* _TASK TO COMPLETE_
The line containing "Given: Switch to the Font tab" marks the end: write out exactly every line from the first line of the data below through that line, and only those.

[Saved entries]
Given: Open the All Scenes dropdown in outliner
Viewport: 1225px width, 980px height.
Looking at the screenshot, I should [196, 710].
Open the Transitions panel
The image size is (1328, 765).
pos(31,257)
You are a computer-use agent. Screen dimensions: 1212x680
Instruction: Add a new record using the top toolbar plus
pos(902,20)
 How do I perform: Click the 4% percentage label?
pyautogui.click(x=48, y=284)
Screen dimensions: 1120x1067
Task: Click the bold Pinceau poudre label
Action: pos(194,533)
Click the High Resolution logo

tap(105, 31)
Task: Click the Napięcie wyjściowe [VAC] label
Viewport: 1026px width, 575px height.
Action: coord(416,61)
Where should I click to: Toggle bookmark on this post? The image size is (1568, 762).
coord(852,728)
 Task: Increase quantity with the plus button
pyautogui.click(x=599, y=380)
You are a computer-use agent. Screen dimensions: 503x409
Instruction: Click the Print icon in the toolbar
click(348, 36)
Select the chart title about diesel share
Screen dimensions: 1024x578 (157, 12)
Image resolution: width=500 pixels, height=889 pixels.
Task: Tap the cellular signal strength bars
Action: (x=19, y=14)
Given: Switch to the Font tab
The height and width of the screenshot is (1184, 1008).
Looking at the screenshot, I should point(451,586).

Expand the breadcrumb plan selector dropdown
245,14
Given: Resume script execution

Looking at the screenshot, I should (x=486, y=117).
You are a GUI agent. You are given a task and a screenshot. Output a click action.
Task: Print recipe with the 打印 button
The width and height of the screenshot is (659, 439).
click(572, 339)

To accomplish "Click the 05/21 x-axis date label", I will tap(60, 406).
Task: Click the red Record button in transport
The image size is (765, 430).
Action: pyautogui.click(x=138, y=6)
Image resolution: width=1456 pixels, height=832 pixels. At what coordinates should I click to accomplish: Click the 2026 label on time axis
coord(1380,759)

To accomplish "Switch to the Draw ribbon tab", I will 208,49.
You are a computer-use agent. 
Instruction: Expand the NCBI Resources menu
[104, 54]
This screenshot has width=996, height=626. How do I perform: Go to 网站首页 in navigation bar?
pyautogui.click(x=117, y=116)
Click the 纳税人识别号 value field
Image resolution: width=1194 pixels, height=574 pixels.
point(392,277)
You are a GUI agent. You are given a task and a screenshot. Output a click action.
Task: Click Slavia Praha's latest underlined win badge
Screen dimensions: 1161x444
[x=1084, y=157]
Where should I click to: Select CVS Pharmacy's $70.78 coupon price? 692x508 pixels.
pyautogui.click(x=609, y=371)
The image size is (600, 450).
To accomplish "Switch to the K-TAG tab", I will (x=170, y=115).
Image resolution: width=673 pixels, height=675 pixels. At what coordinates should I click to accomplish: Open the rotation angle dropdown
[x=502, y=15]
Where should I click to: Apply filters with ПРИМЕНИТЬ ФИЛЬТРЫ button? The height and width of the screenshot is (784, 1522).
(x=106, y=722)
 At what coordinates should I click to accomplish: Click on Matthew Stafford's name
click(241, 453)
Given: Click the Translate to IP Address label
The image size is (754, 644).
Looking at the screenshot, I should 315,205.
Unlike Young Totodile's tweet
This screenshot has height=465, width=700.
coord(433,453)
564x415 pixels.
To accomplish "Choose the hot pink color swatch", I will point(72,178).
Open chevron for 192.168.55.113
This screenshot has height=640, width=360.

* _EXERCISE OUTPUT_
Given: Open the All Scenes dropdown in outliner
Viewport: 1225px width, 980px height.
Looking at the screenshot, I should [196, 710].
Open the Transitions panel
The image size is (1328, 765).
pos(31,257)
You are a computer-use agent. Screen dimensions: 1212x680
Instruction: Add a new record using the top toolbar plus
pos(902,20)
 How do I perform: Click the 4% percentage label?
pyautogui.click(x=48, y=284)
Screen dimensions: 1120x1067
Task: Click the bold Pinceau poudre label
Action: pos(194,533)
Click the High Resolution logo

tap(105, 31)
Task: Click the Napięcie wyjściowe [VAC] label
Viewport: 1026px width, 575px height.
Action: coord(416,61)
Where should I click to: Toggle bookmark on this post? The image size is (1568, 762).
coord(852,728)
 Task: Increase quantity with the plus button
pyautogui.click(x=599, y=380)
You are a computer-use agent. Screen dimensions: 503x409
Instruction: Click the Print icon in the toolbar
click(348, 36)
Select the chart title about diesel share
Screen dimensions: 1024x578 (157, 12)
Image resolution: width=500 pixels, height=889 pixels.
Task: Tap the cellular signal strength bars
Action: (x=19, y=14)
Given: Switch to the Font tab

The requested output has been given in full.